Here is an example where nextUniform returns the float value. I compared this to the WyRand example where I convert the double to float and this Xoshiro128Plus is not faster; it is actually a little slower than WyRand double to float conversion.

Also, @Andropov, this addresses your comment about the seed.

import Accelerate

struct Xoshiro128Plus: RandomNumberGenerator {
    private var state: (UInt32, UInt32, UInt32, UInt32)

    init(seed: (UInt32, UInt32, UInt32, UInt32)? = nil) {
        state = seed ?? (arc4random(), arc4random(), arc4random(), arc4random())
    }

    mutating func next32() -> UInt32 {
        let result = state.0 &+ state.3
        let t = state.1 << 9

        state.2 ^= state.0
        state.3 ^= state.1
        state.1 ^= state.2
        state.0 ^= state.3

        state.2 ^= t

        state.3 = (state.3 << 11) | (state.3 >> (32 - 11))

        return result
    }

    mutating func next() -> UInt64 {
        let upper = UInt64(next32())
        let lower = UInt64(next32())
        return (upper << 32) | lower
    }

    mutating func nextUniform() -> Float {
        let x = next32()
        return Float(x >> 8) * 0x1.0p-24
    }
}

wigging · June 12, 2025, 1:59am

The BNNS library has a random float generator. This example creates a 100,000,000 float array that is almost 3x faster than the Xoshiro128Plus that I shared above. But I don't see anything in BNNS for generating a random double array; it seems to be restricted to integer and float types.

import Accelerate

let n = 100_000_000

let result = Array<Float>(unsafeUninitializedCapacity: n) { buffer, initCount in

    var descriptor = BNNSNDArrayDescriptor(data: buffer, shape: .vector(n))!
    let randomGenerator = BNNSCreateRandomGenerator(BNNSRandomGeneratorMethodAES_CTR, nil)

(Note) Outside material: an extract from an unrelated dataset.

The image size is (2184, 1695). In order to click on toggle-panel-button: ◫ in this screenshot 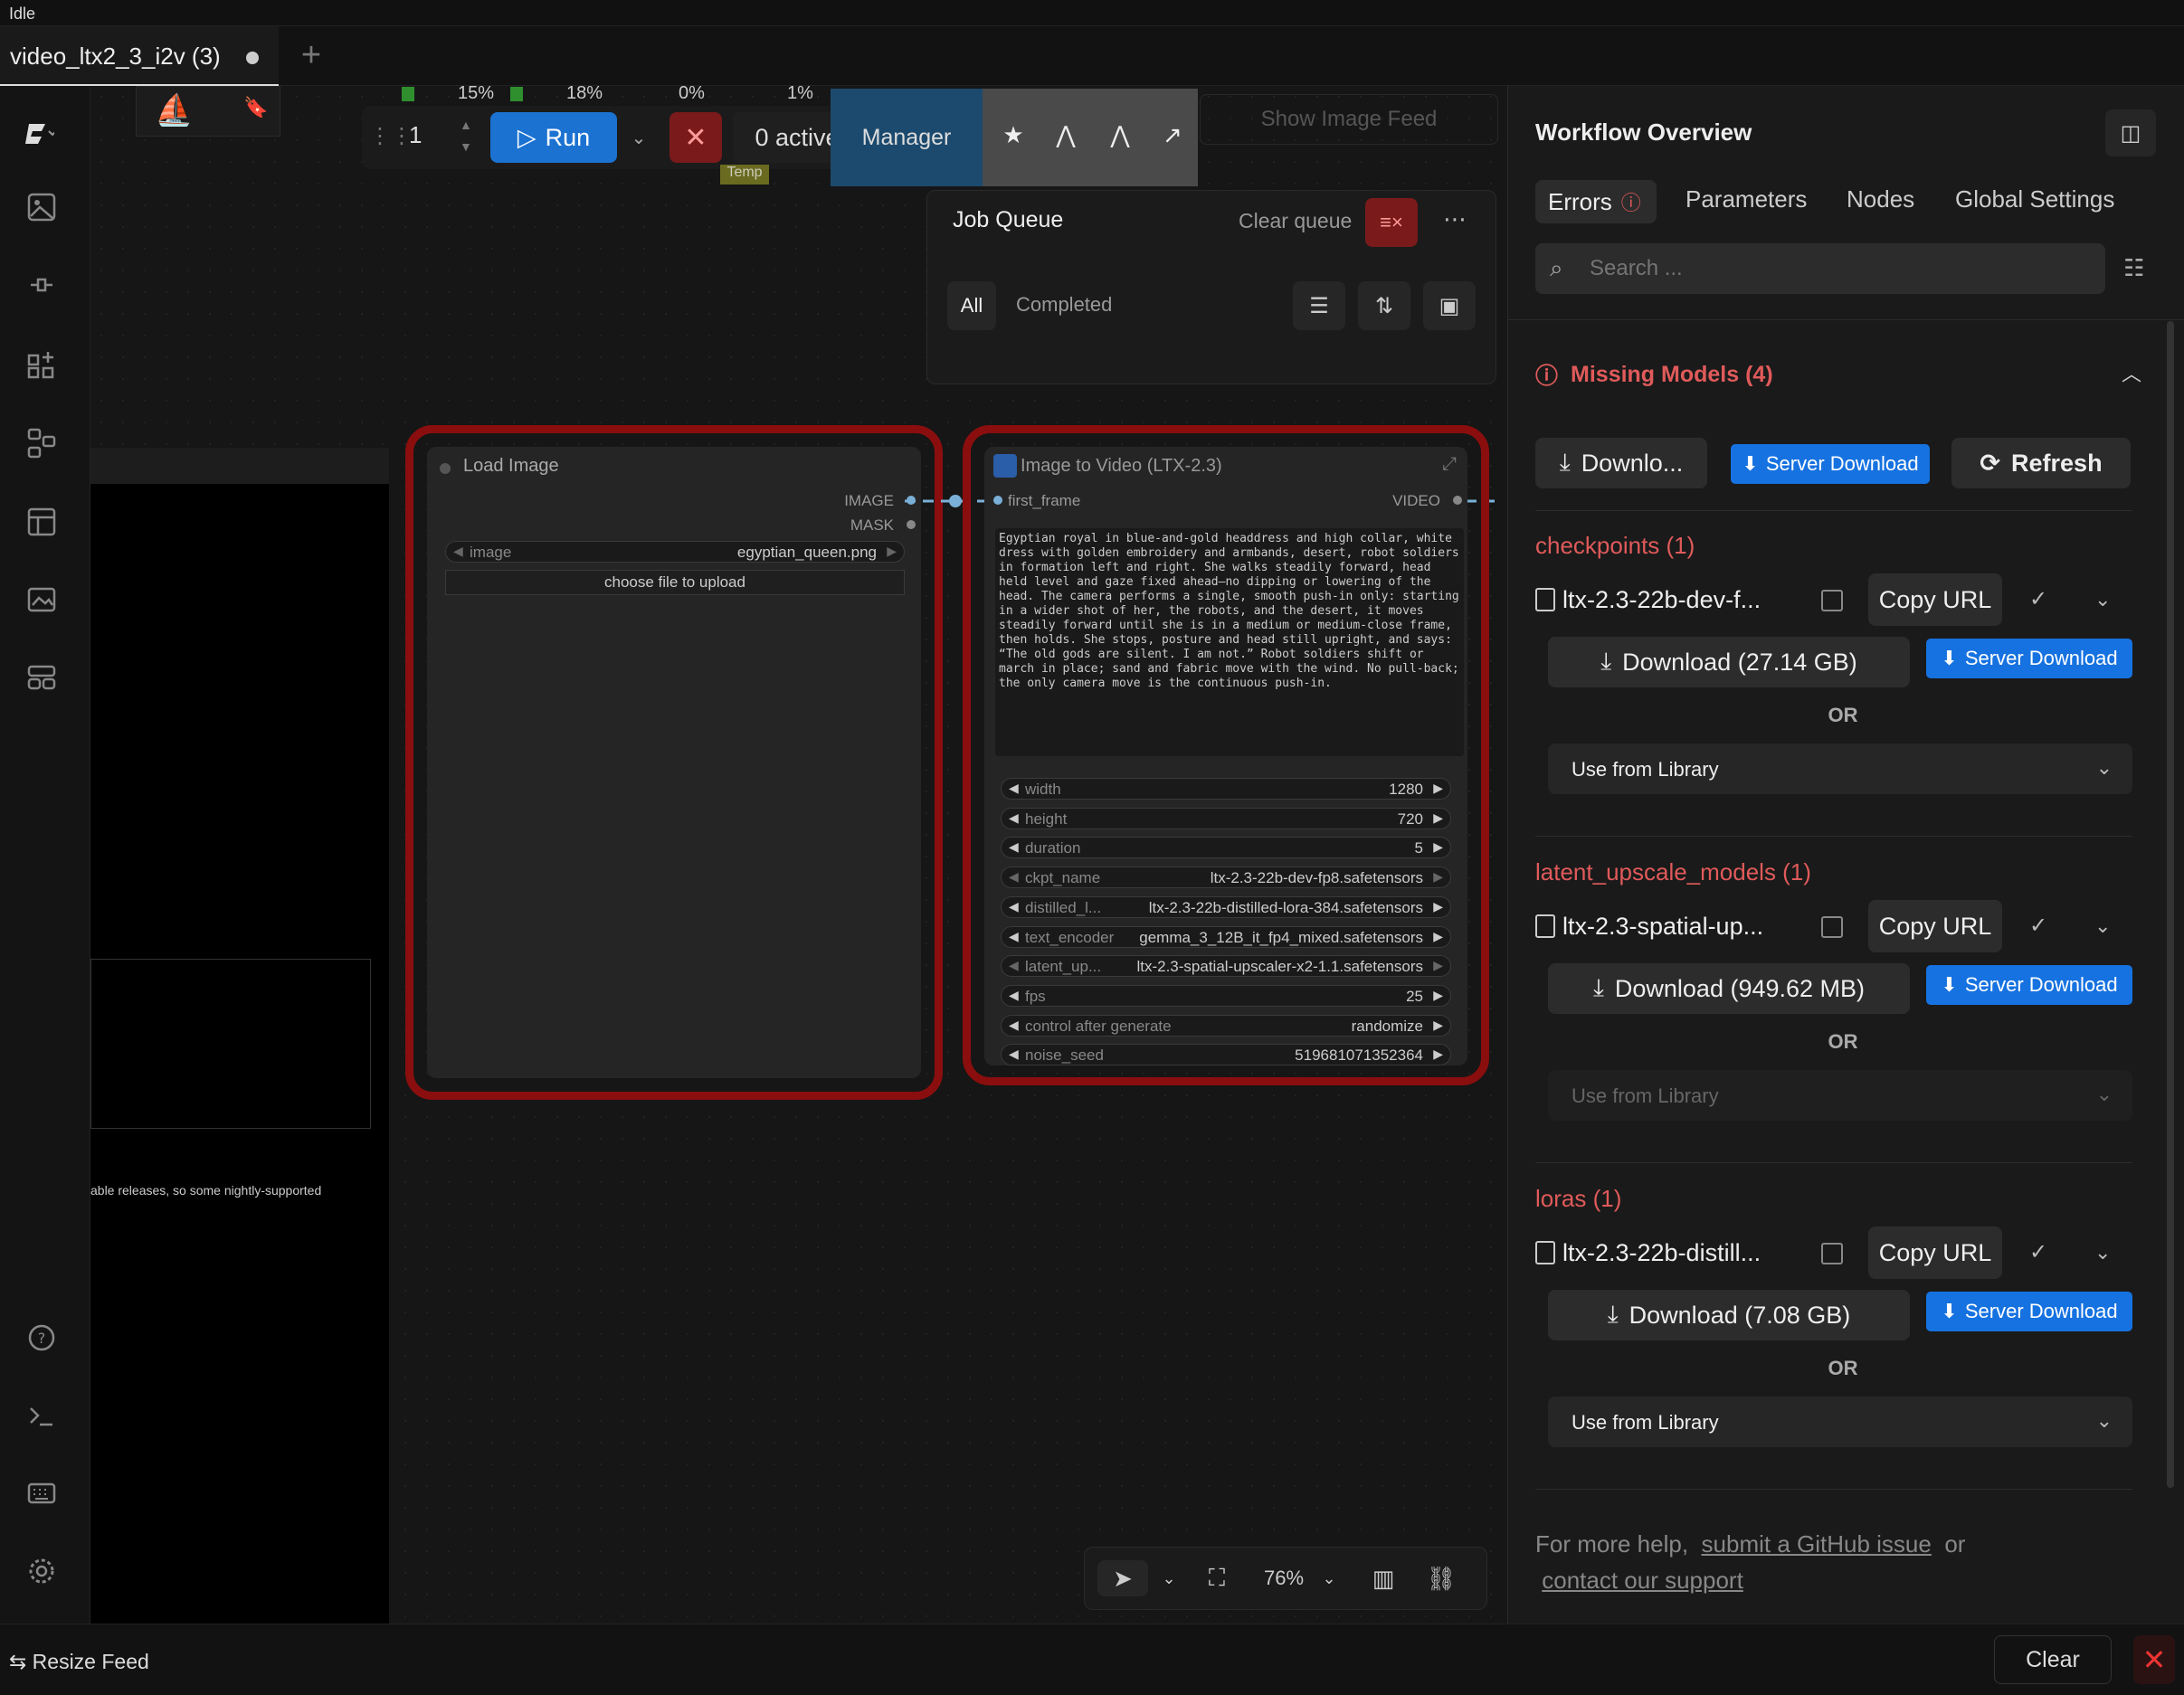, I will do `click(2130, 132)`.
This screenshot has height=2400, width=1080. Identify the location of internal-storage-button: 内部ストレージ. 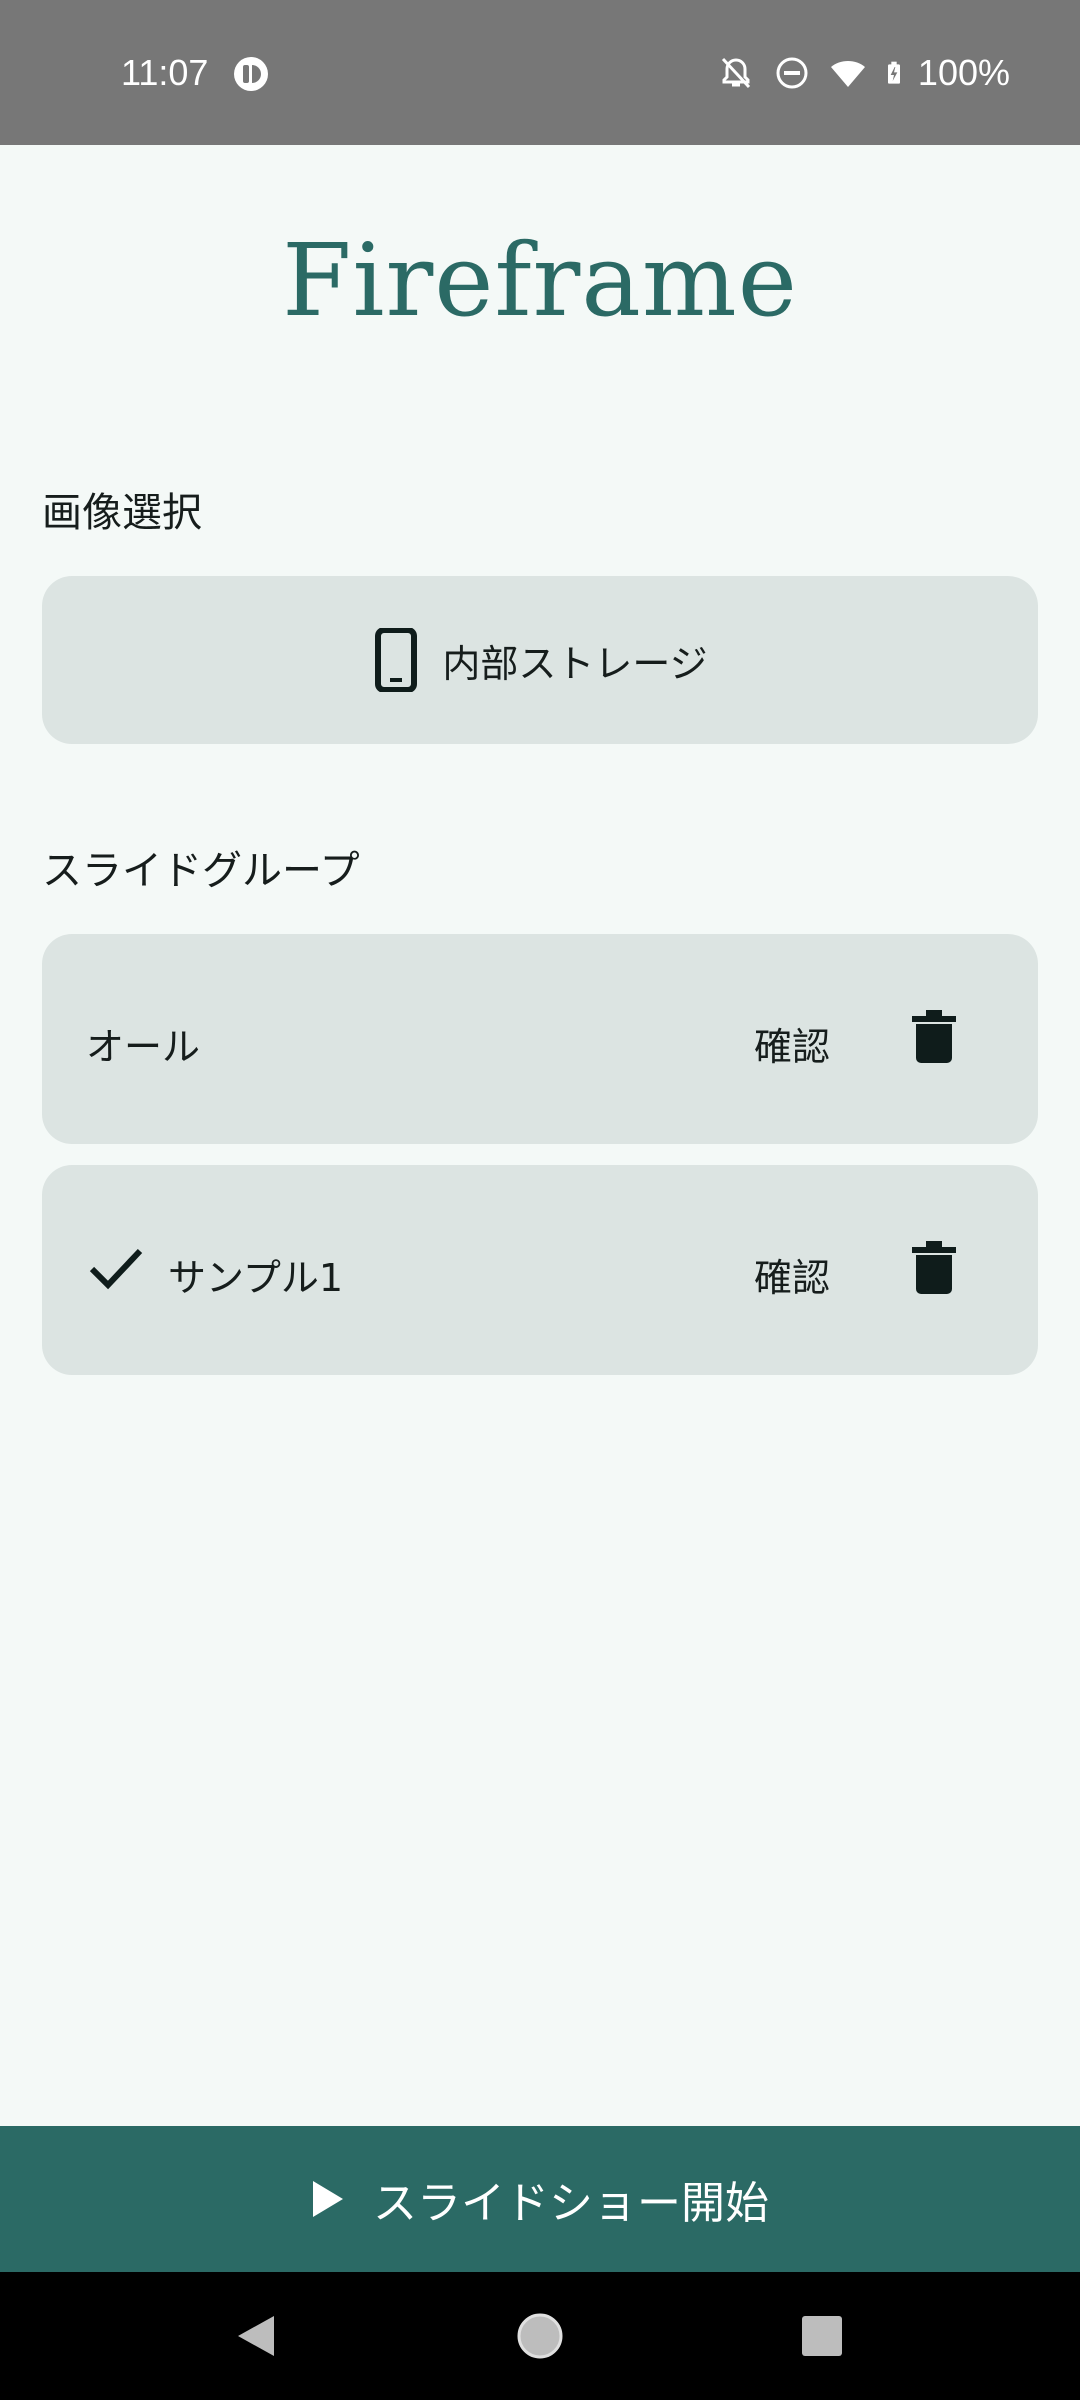
(540, 660).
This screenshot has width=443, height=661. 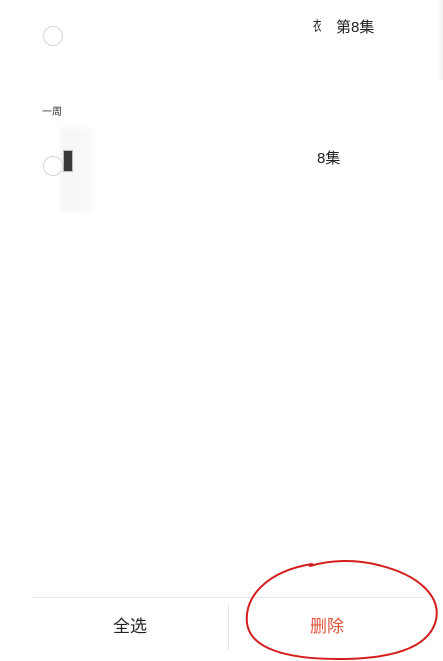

    BNNSRandomFillUniformFloat(randomGenerator, &descriptor, 0, 1)

    initCount = n
}

Nobody1707 · June 12, 2025, 2:56pm

How does Wyrand stack up to the official 64-bit Xoroshiro128++ by Sebastiano Vigna?

import SwiftShims

@_transparent
func rotl(_ x: UInt64, _ k: Int) -> UInt64 {
  (x &<< k) | (x &>> (64 &- k))
}

struct Xoroshiro128PlusPlus: RandomNumberGenerator {
    public typealias Seed = (UInt64, UInt64)
    private var state: (UInt64, UInt64)

    init(seed: (UInt64, UInt64) = (0, 0)) {
        state = if seed != (0, 0) {
          seed
        } else {
          withUnsafeTemporaryAllocation(of: Seed.self, capacity: 1) {
            swift_stdlib_random($0.baseAddress!, MemoryLayout<Seed>.size)
            return $0.moveElement(from: 0)
          }
        }
    }

    mutating func next() -> UInt64 {
        let s0 = state.0
        var s1 = state.1
        let result = rotl(s0 &+ s1, 17) &+ s0

        s1 ^= s0
        state.0 = rotl(s0, 49) ^ s1 ^ (s1 << 21)
        state.1 = rotl(s1, 28)

        return result
    }

    mutating func nextUniform() -> Float64 {
        Double(next() >> 11) * 0x1.0p-53
    }
}

Original C code.

EDIT: It is supposed to be Xoroshiro.

wigging · June 13, 2025, 2:25am

In your example code, the struct is named Xoshiro but I think you mean Xoroshiro. Anyway, WyRand is about 2x faster than Xoroshiro128++ on my Mac.

Nobody1707 · June 13, 2025, 1:27pm

That's pretty fast. Wyrand doesn't start failing statistical tests until you start producing 32TB of randomness, so that should be fine for most uses.